Multa che la donna alla fine pagherà: «Se pagherò? Sì lo farò, ma certo con un bel po’ di stizza». D’altronde, decidere di ricorrere al Tas le costerebbe una cifra più alta dell’importo della sanzione stessa, anche in caso di vittoria.
Probabilmente questo incredibile meccanismo burocratico amministrativo nasce dall’esigenza di far cassa in un momento in cui i Comuni soffrono la povertà di fondi per finanziare la spesa. Non solo Rimini. Secondo quanto pubblicato dal Codacons proprio due giorni fa, ammonta a quasi 650 milioni di euro l’incasso totale del 2024 delle 20 principali città italiane. I dati riguardano le multe stradali, ma il principio è lo stesso. Le multe servono a far cassa e capita che si facciano forzando l’interpretazione della legge. Il dato del 2024 - spiega l’associazione di difesa dei consumatori - è in aumento dell’11,3% rispetto al 2023.
La mancanza di soldi non giustifica l’iniquità di quanto accaduto alla signora e di quanto, come sembra, stia accadendo anche ad altri.
Questa storia conferma come gli errori di quegli anni ancora pesino sulla società tutta. Oltre alle sanzioni dovute alle misure restrittive c’è anche tanto di più. Basta leggere i dati appena pubblicati sul Sole 24 ore sui casi psichiatrici in crescita tra i giovani, così come l’aumento di accessi al pronto soccorso per casi di autolesionismo, tentato suicidio, disturbi alimentari. E, infine, il crescente incremento di ogni tipo di dipendenza.
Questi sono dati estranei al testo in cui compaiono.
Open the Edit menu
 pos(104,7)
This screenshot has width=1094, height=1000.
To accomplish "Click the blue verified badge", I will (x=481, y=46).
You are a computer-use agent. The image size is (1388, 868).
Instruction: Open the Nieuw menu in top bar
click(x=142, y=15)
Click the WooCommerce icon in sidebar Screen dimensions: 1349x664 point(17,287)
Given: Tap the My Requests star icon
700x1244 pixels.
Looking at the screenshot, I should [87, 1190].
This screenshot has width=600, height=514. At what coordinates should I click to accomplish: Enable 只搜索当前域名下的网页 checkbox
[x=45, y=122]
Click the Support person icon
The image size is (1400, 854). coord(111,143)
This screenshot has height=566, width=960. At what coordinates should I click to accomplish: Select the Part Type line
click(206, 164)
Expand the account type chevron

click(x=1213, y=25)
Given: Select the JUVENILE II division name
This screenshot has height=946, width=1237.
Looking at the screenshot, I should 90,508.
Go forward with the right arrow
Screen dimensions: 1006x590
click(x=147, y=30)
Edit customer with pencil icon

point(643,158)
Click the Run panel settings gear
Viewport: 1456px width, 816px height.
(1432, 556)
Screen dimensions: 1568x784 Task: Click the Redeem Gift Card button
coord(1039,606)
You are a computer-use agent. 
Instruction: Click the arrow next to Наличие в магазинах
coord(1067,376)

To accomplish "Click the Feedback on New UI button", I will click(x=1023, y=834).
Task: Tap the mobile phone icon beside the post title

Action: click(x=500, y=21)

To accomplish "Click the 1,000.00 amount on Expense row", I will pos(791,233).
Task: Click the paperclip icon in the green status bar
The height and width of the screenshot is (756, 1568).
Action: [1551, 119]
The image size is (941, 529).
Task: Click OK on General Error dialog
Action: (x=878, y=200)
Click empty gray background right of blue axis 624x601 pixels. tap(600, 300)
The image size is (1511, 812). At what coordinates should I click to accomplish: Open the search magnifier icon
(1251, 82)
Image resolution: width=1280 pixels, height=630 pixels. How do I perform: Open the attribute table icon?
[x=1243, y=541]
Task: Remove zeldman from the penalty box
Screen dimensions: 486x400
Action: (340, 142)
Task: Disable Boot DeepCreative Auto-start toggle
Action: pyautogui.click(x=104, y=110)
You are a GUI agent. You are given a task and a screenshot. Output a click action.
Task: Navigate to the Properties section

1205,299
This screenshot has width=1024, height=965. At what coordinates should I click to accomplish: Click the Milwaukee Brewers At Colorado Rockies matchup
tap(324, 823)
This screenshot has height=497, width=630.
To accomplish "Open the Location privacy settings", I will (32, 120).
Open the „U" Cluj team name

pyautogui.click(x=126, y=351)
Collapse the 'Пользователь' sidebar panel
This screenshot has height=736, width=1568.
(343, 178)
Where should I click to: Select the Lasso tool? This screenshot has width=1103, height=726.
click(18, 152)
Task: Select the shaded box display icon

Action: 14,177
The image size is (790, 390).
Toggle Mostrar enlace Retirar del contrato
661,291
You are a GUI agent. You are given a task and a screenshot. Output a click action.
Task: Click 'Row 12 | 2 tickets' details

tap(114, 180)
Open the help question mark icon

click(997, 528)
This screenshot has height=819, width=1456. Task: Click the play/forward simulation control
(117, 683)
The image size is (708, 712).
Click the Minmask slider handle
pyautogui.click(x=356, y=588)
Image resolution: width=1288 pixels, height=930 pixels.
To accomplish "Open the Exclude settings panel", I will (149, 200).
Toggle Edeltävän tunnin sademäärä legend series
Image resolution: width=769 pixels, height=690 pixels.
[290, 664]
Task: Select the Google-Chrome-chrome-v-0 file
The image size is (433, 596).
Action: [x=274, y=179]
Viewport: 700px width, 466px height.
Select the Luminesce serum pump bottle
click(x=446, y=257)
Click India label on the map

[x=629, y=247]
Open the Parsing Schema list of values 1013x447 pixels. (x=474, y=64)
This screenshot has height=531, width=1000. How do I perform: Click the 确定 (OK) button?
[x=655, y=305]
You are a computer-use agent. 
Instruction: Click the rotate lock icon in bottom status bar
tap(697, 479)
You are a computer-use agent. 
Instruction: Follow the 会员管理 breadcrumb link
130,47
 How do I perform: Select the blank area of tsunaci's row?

Su alcuni drammi sarà difficile e ci vorrà tempo per invertire la rotta. Altre cose sono più semplici da risolvere. Al governo basterebbe fare una sanatoria simile a quella già fatta per i non vaccinati per sbrigare questa questione delle multe per il distanziamento. Con buona pace di chi gioiva per le sanzioni dei vicini, mettendo fine per sempre ad una stagione che ha diviso l’Italia in buoni e cattivi, virtuosi e peccatori, santi e dannati. Una stagione che nel governo Conte ha visto l’apice della sua follia e per la quale probabilmente alla fine non pagherà nessuno.
Si chiede che almeno non paghi la signora Giulia e chi come lei ha fatto tutto quello che doveva fare in buona fede ed è stata punita, senza un vero motivo. Sull’altare del «ce lo dice la scienza» che puntualmente, come è giusto che sia, alla fine si è smentita da sola.